E-Pluribus | October 15, 2021
How to win the Gender Wars, the Trojan Horse of 'social and emotional learning,' and cancel culture and kids' mental health.
A round up of the latest and best writing and musings on the rise of illiberalism in the public discourse:
Abigail Shrier: We Must Win the Gender War
Abigail Shrier’s book Irreversible Damage: Teenage Girls and the Transgender Craze has been the target of censorship since its publication despite Shrier’s general support of and sympathy regarding transgenderism. Shrier makes the case at her Substack that conservatives have often shot themselves in the foot by focusing on what amount to distractions instead of zeroing in on the foundational issue: the rights of parents to raise and care for their own children.

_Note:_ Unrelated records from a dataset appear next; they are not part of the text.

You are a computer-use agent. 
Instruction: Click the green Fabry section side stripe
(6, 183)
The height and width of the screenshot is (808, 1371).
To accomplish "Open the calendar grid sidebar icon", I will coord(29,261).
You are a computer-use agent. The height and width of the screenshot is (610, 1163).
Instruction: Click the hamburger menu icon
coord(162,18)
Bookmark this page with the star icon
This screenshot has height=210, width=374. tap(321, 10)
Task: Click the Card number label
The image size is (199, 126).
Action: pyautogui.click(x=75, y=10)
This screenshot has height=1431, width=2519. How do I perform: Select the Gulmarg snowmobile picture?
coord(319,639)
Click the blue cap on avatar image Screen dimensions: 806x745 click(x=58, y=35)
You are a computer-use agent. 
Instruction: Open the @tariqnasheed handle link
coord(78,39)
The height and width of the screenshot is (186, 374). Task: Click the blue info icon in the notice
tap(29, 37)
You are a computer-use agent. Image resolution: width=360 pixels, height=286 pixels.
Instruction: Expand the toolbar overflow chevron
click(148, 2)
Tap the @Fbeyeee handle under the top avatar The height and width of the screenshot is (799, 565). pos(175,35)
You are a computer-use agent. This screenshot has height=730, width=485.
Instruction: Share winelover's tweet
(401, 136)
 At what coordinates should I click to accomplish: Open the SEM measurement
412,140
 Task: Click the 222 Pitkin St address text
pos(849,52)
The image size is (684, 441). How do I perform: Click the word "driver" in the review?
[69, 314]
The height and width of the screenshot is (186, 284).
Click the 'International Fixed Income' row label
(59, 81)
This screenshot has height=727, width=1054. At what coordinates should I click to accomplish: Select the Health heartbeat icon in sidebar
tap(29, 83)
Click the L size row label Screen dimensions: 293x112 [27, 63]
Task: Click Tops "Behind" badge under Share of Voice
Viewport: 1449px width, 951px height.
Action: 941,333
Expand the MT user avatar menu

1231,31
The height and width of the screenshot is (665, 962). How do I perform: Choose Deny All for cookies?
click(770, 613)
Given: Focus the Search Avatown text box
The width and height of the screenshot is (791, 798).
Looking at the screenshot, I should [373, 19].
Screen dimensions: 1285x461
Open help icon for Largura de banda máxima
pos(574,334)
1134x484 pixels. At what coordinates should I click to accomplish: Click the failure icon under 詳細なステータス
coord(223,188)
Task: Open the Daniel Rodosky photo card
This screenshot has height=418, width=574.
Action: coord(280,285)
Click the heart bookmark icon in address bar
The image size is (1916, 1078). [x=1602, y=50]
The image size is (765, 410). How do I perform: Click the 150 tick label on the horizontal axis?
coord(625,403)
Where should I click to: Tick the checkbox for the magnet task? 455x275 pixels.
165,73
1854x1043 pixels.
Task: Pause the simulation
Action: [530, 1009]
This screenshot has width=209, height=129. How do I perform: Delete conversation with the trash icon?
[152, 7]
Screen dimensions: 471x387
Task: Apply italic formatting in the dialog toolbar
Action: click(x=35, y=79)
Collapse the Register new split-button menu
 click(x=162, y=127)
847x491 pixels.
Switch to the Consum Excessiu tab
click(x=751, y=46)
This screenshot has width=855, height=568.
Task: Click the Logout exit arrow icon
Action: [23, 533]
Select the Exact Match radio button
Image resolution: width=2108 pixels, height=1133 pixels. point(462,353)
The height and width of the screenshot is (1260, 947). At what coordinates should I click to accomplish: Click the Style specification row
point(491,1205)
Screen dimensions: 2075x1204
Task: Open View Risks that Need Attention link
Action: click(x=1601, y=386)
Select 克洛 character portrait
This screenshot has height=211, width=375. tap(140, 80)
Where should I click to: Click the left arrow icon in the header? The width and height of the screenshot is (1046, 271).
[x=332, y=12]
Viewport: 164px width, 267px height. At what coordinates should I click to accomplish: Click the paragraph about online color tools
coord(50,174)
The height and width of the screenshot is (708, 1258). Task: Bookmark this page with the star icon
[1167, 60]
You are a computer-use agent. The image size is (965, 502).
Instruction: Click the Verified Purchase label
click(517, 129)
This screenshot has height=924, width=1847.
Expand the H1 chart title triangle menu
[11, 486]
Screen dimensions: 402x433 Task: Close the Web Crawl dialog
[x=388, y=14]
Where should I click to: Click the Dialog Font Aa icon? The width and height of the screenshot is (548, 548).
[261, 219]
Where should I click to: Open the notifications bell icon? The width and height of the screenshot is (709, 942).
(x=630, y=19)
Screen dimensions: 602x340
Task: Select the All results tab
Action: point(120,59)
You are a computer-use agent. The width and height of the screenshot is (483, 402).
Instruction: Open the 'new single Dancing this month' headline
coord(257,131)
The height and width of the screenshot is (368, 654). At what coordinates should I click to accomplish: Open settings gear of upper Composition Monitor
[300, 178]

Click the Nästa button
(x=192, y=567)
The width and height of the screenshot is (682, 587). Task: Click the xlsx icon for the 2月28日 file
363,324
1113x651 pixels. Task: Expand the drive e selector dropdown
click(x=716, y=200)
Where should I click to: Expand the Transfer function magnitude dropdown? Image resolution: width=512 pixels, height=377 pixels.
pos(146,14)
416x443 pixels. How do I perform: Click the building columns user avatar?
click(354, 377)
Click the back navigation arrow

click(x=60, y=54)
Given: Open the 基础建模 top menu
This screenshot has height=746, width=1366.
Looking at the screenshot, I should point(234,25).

[W]hile conservatives pounded lecterns over school bathrooms, they lost five winnable battles to a radical and unpopular ideology. They painted themselves once again into American Gothic, which might have made them sympathetic, had they not hired the portrait artist and grasped for a pitchfork.
[…]
Conservatives might have said: Here is one more distraught American teenager, handed dangerous drugs in place of a solution. The long-term risks of testosterone to a woman’s body include infertility, sexual dysfunction, a cardiac event, endometrial cancer, vaginal and uterine atrophy, and, yes, frequent urinary tract infections. Republicans might have gone after Grimm’s reckless doctors and an activist medical system that has all but abandoned its Hippocratic oath when it comes to gender medicine.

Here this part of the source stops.